La Jornada: crise alimentar, paliativos e indolência
“A Cúpula da Organização de Alimentos e Agricultura da ONU (FAO, na sigla em inglês), realizada em Roma no princípio do mês, em vez de aprovar medidas que resolvessem este importante problema mundial que já atinge faixas cada vez maiores da populaçã
Publicado 22/06/2008 13:21
A Cúpula, convocada para Roma pela FAO, encerrou-se com um compromisso raquítico entre os participantes para solucionar a crise alimentar mundial, o que deixa entrever a surdez dos países ricos perante as graves questões que, ao longo de três dias, foram dirigidos ao tratamento global da agricultura nos últimos anos.
Numa resolução que gerou polêmica por carecer de substância, os membros da FAO – com resistências de uma frente composta pela Argentina, Equador, Venezuela, Bolívia e Nicarágua, que consideram que o encontrou produziu “um diagnóstico objetivo” — concordaram em reduzir “para metade o número de pessoas desnutridas no mundo, calculadas em 850 milhões — para o ano de 2015; instaram a tomar “medidas urgentes para combater os impactos negativos da subida do preço dos alimentos nos países mais vulneráveis” e exortaram a não empregar os produtos alimentares “como instrumentos de pressão política e econômica”.
No mesmo documento, algumas das nações membro solicitaram a liberalização do comércio agrícola e convidaram a elaborar “estudos em profundidade” sobre os bio-combustíveis, com o que reafirmam as suas intenções de deixar amplas faixas da população mundial à mercê dos vaivéns do mercado e das pressões dos especuladores.
Em contrapartida, não se prevêem medidas concretas para reverter o desastre causado por mais de duas décadas de políticas de “ajuste estrutural”, ditadas pelos organismos como o Fundo Monetário Internacional e o Banco Mundial aos governos dos países em desenvolvimento, como o México, que para respeitá-las desmantelaram o apoio estatal à pequena agricultura e acabaram com os incentivos à produção e ao consumo interno. Também não se previram acções para travar o efeito que tem a actuação das grandes empresas agrícolas no preço dos alimentos.
Significativamente, de acordo com as versões jornalísticas, alguns chefes de Estado que assistiram à cúpula em Roma tiveram tempo para participar de banquetes, oferecidos pelo primeiro-ministro italiano Sílvio Berlusconi, e desfrutar de iguarias da gastronomia nacional.

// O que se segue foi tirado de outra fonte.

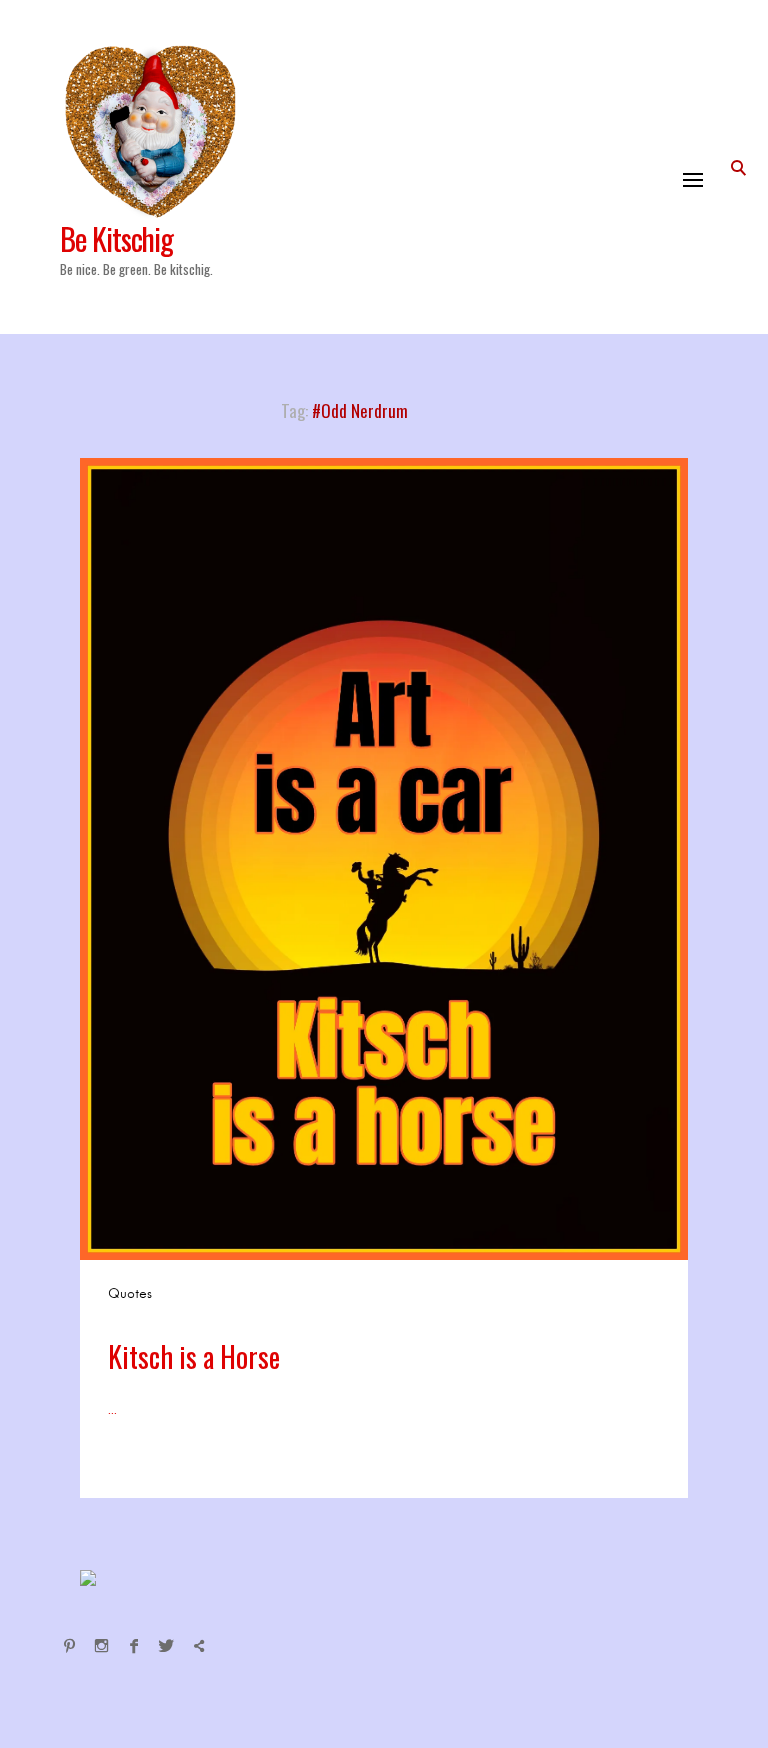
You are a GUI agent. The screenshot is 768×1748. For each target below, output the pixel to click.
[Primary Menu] (693, 180)
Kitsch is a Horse (194, 1356)
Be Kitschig (116, 238)
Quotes (130, 1293)
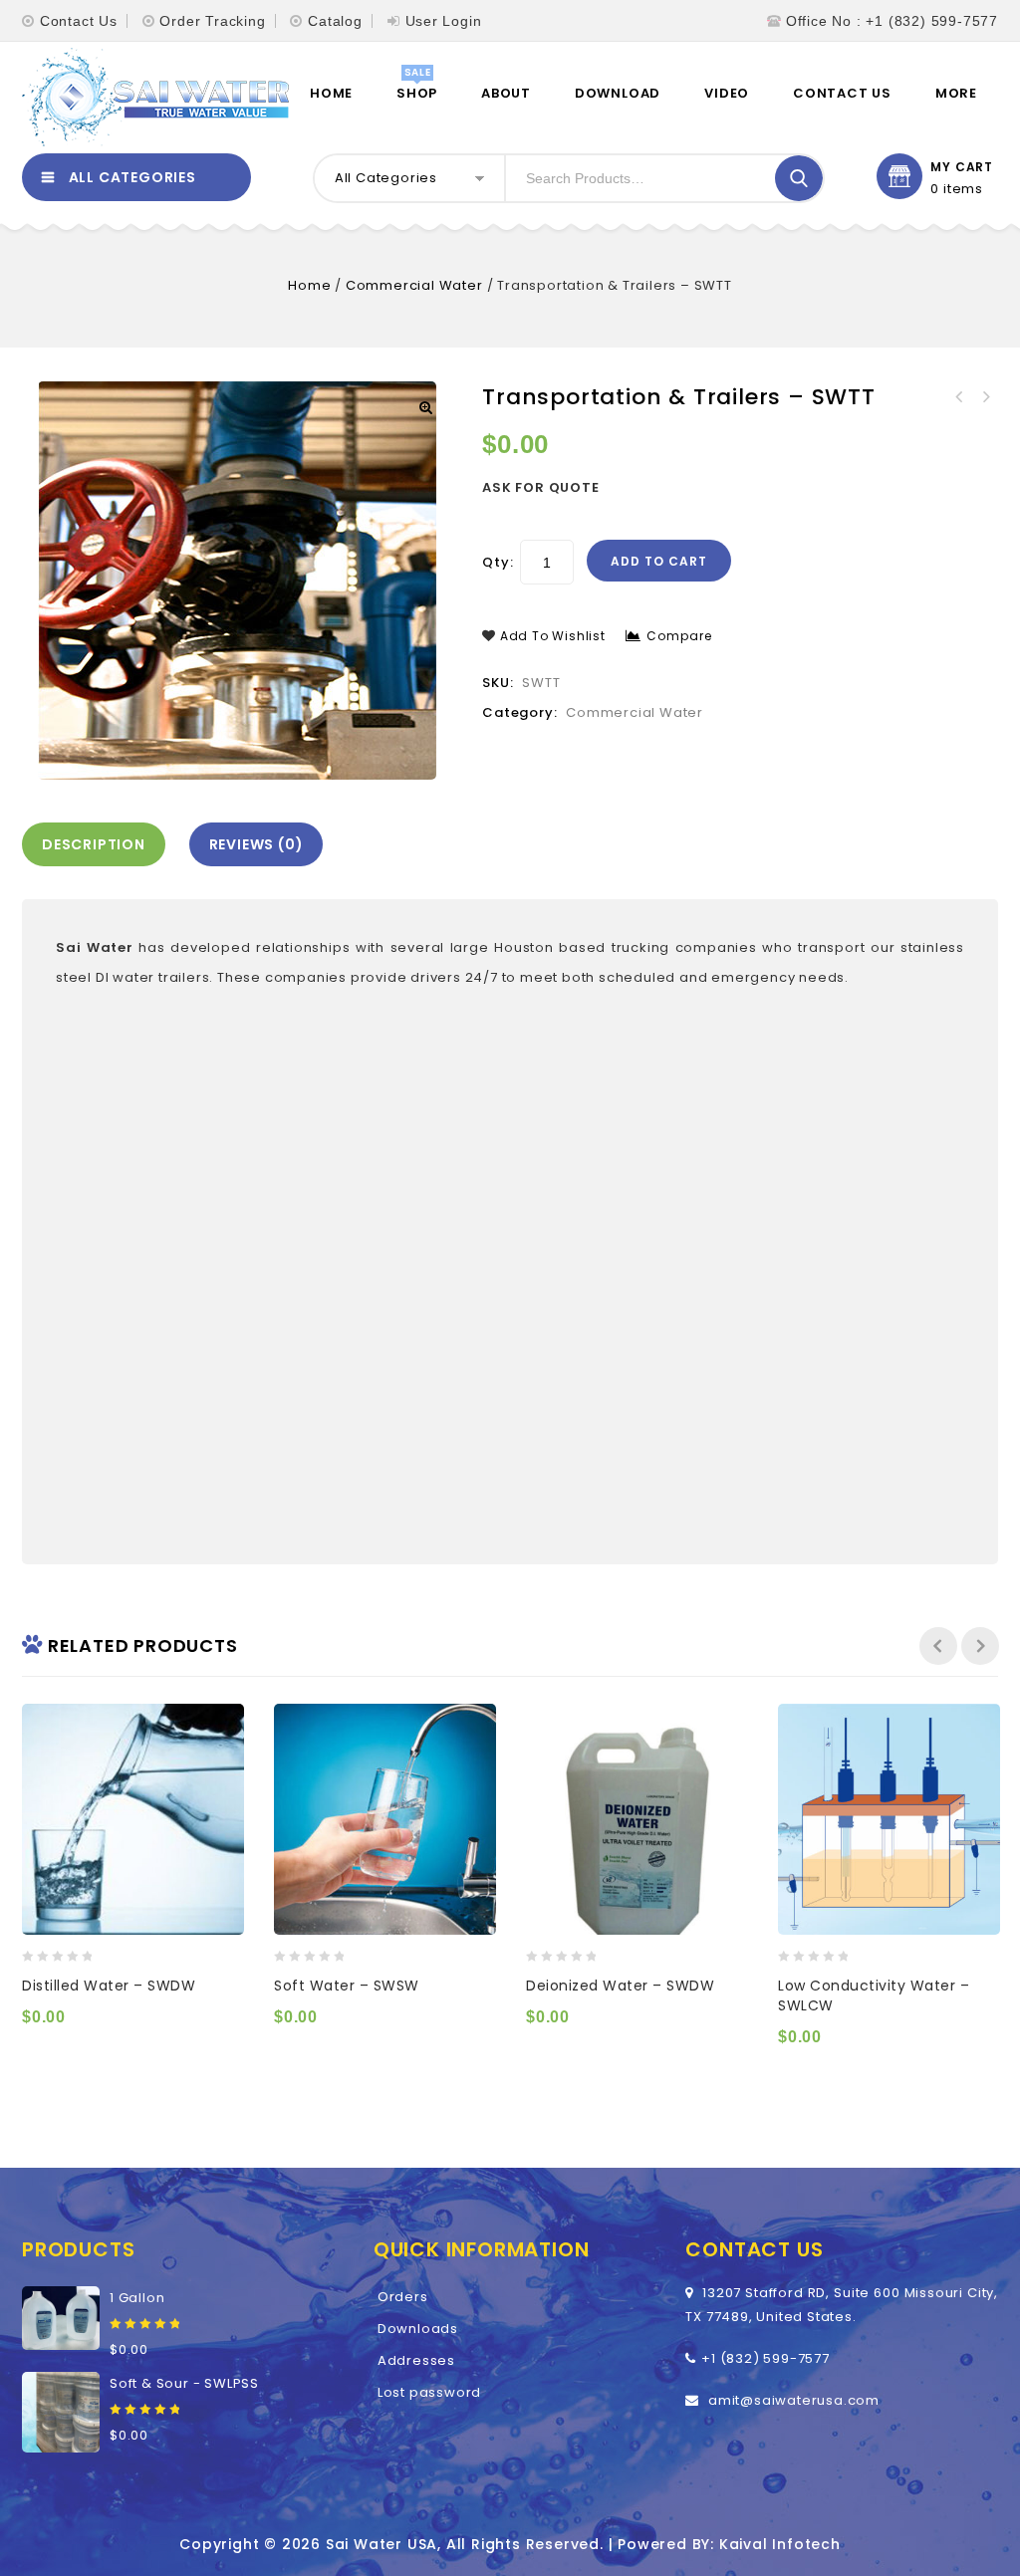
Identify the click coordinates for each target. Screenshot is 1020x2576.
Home (331, 93)
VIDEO (726, 93)
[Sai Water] (155, 97)
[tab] (98, 844)
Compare (679, 635)
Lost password (429, 2392)
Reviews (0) (256, 844)
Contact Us (79, 21)
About (506, 93)
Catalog (335, 21)
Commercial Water (414, 285)
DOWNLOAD (617, 93)
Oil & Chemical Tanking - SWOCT (959, 397)
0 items (956, 189)
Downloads (418, 2328)
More (956, 93)
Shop (416, 93)
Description (93, 844)
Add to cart (659, 561)
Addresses (416, 2360)
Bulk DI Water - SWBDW (985, 397)
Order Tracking (212, 21)
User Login (443, 21)
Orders (403, 2296)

Além do aspecto anedótico, a opulência com que se regalaram estes governantes deixa entrever a sua profunda indolência pela presente situação mundial, a sua falta de compromisso e até interesse para compreender e atacar esta crise alimentar que se abate sobre os mais desprotegidos.
Deve recordar-se que se enormes faixas da população do planeta estão passando fome, deve-se, além dos factores conjunturais, que muitos dos governos dos países membros da FAO, incluindo o México, abraçaram sem questionar uma visão de mercado livre que hoje apresenta graves falhas estruturais.
Nessa lógica, pretende-se transferir para a empresas privadas a direção da agricultura no mundo e reduzir de forma sustentada a intervenção do Estado nesse setor, como aconteceu em tantos outros, como se a atenção às necessidades de alimentação não fosse responsabilidade dos governos e como se tratasse apenas de uma oportunidade de negócio.
Em suma, dificilmente haverá redução da fome no mundo enquanto os encarregados de resolver esta problemática não entendam que a magnitude do problema requer uma viragem na direção da agricultura, que seja acompanhada por uma maior intervenção dos estados em desenvolvimento, com políticas convenientes e viáveis para os países mais pobres, na compreensão de que não pode deixar-se nas mãos das empresas transnacionais a direção de um assunto com a importância estratégica como o da alimentação.